Use Trees for data structures

Question

Use Trees for data structures

maxcw opened this issue 4 years ago · comments

It looks like all distances are currently being calculated, which is expensive. Borrowing from sklearn, BallTree and KDTree could be used to speed up nearest neighbor calculations.

Valentino Constantinou · Answer 1 · Sat May 02 2020 07:45:04 GMT+0800 (China Standard Time)

Thanks @maxcw! There is a parallel effort for integrating Local Outlier Probabilities (LoOP) into scikit-learn, see this pull request.

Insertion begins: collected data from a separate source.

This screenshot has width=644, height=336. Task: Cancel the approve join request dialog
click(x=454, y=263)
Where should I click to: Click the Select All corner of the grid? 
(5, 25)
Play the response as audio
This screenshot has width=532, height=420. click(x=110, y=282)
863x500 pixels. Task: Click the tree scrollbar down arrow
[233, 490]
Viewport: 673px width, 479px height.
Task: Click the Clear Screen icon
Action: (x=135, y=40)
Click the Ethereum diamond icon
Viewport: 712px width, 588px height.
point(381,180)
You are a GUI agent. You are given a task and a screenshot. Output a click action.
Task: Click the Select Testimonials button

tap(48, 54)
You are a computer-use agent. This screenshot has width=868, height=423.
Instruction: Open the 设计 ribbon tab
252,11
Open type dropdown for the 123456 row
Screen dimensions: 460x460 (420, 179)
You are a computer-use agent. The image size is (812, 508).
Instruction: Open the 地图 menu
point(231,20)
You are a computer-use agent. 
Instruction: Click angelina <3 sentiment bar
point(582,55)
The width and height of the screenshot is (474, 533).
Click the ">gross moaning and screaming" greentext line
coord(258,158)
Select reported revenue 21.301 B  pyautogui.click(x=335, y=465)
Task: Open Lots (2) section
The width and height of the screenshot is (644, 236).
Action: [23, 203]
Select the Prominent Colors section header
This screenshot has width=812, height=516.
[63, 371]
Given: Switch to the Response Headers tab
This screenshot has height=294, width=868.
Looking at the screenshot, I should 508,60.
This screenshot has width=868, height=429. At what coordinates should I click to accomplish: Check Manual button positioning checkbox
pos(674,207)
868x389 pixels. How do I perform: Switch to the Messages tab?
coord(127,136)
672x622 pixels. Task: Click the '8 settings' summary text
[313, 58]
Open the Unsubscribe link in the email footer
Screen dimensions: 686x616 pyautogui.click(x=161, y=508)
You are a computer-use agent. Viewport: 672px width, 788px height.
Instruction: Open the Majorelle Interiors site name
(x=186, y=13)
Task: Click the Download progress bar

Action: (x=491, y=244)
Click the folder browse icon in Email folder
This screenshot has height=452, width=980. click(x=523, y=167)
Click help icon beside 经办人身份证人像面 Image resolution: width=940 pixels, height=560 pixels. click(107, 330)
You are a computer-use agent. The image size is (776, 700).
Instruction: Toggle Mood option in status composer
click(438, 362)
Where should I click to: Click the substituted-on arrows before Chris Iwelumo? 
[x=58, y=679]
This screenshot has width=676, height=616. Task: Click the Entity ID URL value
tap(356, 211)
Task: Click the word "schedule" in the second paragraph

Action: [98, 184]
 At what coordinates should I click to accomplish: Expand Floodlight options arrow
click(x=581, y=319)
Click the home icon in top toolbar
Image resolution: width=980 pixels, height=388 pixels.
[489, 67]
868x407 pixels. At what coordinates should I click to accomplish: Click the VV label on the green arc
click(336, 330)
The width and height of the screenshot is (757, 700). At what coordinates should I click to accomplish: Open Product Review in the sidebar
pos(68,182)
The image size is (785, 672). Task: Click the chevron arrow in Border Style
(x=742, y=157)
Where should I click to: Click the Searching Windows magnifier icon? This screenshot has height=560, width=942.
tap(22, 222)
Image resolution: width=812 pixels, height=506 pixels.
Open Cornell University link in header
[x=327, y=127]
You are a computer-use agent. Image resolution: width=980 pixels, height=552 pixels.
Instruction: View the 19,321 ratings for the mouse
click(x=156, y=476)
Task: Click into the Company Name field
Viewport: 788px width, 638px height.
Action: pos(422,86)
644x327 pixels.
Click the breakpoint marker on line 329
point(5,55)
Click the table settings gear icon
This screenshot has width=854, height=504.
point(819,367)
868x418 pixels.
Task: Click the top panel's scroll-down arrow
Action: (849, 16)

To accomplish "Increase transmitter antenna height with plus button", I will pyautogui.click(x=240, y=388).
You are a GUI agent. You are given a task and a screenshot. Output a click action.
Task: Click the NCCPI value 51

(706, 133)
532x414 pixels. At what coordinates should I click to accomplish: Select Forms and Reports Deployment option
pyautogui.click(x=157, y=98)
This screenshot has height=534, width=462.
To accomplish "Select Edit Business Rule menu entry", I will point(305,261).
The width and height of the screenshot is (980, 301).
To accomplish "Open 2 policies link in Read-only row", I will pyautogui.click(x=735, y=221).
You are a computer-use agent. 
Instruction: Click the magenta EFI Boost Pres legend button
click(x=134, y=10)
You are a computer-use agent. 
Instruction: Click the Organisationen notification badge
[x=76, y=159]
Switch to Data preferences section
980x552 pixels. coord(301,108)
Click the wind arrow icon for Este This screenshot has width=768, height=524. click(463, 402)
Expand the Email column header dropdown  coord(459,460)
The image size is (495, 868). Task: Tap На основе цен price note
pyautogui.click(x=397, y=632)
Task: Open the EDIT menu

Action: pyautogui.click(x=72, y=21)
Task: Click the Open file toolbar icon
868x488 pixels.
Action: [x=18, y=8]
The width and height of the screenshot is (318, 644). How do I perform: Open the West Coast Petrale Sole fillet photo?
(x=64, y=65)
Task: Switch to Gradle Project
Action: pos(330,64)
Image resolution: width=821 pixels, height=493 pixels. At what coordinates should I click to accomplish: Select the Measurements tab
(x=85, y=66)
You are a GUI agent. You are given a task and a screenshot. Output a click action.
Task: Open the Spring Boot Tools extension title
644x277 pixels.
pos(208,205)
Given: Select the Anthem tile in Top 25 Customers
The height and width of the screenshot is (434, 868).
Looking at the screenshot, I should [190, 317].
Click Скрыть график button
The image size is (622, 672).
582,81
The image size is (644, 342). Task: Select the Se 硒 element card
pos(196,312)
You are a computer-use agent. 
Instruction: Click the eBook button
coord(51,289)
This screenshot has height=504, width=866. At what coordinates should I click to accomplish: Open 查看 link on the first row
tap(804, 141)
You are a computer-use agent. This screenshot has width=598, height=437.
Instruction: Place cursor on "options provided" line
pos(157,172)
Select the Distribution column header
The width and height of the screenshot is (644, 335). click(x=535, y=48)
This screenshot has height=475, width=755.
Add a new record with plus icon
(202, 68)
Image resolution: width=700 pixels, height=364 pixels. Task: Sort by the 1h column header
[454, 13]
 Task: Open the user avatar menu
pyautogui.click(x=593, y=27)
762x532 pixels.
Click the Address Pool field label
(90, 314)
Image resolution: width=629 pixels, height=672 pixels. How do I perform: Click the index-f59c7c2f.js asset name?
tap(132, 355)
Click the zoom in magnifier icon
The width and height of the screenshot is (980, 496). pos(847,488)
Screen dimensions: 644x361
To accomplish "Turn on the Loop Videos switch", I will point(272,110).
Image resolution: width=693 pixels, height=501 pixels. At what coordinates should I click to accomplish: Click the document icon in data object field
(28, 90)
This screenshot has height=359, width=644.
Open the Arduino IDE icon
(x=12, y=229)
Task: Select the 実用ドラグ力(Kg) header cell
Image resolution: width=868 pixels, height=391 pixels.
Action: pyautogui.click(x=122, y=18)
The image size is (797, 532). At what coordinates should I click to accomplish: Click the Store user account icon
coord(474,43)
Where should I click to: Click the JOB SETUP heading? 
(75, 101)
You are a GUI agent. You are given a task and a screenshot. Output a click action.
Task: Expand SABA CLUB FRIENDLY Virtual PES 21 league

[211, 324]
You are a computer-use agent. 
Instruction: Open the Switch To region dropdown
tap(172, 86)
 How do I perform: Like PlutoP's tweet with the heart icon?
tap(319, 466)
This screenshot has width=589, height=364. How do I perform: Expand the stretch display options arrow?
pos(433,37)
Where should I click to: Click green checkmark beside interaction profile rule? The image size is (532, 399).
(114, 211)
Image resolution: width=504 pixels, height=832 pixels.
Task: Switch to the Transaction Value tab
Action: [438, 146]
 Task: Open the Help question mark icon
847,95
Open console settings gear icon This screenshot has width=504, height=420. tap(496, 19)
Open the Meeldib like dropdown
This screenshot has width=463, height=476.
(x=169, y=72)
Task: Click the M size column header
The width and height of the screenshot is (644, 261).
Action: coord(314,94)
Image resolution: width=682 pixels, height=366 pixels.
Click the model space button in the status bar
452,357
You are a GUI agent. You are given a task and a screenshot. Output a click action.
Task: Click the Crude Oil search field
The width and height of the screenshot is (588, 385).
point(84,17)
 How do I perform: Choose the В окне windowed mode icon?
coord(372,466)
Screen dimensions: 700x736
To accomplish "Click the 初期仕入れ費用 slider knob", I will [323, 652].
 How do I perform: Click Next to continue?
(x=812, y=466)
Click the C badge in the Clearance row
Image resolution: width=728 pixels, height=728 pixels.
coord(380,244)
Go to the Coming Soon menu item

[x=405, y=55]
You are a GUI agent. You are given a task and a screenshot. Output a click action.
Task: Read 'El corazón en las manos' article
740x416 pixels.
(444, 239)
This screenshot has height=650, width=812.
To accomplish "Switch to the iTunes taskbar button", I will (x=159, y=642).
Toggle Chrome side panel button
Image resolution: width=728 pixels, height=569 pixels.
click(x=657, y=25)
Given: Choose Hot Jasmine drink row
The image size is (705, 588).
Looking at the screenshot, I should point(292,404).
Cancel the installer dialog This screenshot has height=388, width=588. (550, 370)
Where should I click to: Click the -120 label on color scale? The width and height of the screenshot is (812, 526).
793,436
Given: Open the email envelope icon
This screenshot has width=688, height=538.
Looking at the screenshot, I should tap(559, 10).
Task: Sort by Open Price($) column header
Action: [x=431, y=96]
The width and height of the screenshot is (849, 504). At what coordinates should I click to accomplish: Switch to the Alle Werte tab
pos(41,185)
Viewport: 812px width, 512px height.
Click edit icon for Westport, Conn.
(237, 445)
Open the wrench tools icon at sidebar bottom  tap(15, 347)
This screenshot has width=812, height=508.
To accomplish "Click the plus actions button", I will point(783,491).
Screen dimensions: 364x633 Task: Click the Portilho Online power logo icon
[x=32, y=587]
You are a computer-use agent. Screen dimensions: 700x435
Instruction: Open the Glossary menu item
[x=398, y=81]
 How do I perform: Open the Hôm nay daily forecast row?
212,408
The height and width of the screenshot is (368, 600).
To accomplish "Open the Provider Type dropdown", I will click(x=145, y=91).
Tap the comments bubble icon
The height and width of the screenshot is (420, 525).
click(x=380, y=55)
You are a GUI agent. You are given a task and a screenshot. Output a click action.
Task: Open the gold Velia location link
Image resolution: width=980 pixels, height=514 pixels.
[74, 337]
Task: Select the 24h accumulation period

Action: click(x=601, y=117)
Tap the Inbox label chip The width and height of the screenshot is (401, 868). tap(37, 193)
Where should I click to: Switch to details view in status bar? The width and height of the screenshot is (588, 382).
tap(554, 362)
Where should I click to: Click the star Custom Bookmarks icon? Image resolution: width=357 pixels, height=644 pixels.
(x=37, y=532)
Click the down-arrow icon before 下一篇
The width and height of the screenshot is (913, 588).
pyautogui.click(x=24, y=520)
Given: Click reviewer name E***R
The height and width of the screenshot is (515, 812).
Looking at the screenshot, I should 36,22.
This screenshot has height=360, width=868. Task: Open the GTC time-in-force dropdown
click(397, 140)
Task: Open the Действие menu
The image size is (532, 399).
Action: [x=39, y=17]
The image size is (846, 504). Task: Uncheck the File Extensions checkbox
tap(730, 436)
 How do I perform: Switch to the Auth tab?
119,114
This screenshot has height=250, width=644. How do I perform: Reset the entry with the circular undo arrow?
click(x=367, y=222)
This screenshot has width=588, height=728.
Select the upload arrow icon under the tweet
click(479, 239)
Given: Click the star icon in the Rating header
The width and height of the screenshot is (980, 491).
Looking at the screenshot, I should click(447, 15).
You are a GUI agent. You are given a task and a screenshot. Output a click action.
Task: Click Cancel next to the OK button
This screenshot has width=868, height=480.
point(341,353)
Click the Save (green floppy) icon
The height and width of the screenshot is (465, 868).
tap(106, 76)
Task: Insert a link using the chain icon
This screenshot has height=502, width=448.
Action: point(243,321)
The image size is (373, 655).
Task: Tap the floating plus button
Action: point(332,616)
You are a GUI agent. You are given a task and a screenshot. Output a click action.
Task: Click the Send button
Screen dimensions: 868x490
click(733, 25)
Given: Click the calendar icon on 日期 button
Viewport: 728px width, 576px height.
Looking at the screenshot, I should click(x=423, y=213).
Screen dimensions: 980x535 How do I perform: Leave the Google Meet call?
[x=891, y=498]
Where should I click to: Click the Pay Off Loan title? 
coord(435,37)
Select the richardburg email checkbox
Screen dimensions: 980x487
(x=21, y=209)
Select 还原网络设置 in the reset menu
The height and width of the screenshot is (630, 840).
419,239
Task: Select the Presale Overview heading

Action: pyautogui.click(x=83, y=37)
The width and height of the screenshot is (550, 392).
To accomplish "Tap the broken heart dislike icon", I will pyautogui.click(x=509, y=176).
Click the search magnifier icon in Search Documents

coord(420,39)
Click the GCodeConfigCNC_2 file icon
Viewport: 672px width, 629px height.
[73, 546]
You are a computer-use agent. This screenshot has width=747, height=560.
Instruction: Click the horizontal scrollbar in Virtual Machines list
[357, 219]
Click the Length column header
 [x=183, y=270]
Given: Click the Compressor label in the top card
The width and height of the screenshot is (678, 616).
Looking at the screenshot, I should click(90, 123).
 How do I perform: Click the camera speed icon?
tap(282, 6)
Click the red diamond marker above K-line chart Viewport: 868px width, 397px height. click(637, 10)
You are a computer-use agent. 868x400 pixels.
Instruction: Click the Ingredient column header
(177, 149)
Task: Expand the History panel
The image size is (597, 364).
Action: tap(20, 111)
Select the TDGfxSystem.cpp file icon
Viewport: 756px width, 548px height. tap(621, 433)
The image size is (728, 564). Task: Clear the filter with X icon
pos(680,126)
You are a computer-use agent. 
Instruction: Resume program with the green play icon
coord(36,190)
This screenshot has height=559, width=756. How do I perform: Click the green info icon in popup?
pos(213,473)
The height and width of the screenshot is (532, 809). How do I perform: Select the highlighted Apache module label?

It was something I was working on some time ago but haven't updated due to lack of time and interest from others. PyNomaly aims to be a standalone library which minimizes the number of required dependencies. There are ways to improve the speed of the current code for nearest neighbor calculations (like the parallelism issue you opened), but integrating scikit-learn capability into PyNomaly is not something that's currently in scope. It may be a better idea to update the PR with refreshed code that enables LoOP in scikit-learn (and thus the fast nearest neighbor calculations). If you want to contribute to that PR, I would be willing to jump back in and do it together. I don't think adding a dependency on scikit-learn is the right approach - however open to other suggestions as to how to improve the speed of the nearest neighbor calculations using trees as the data structures.

Not sure if you are aware or if this helps your work, but when using PyNomaly you can always bring your own distance and neighbor matrix as is shown in the examples in the readme, meaning using external libraries to calculate the distance and neighbor matrix is an option - simply provide those to PyNomaly thereafter.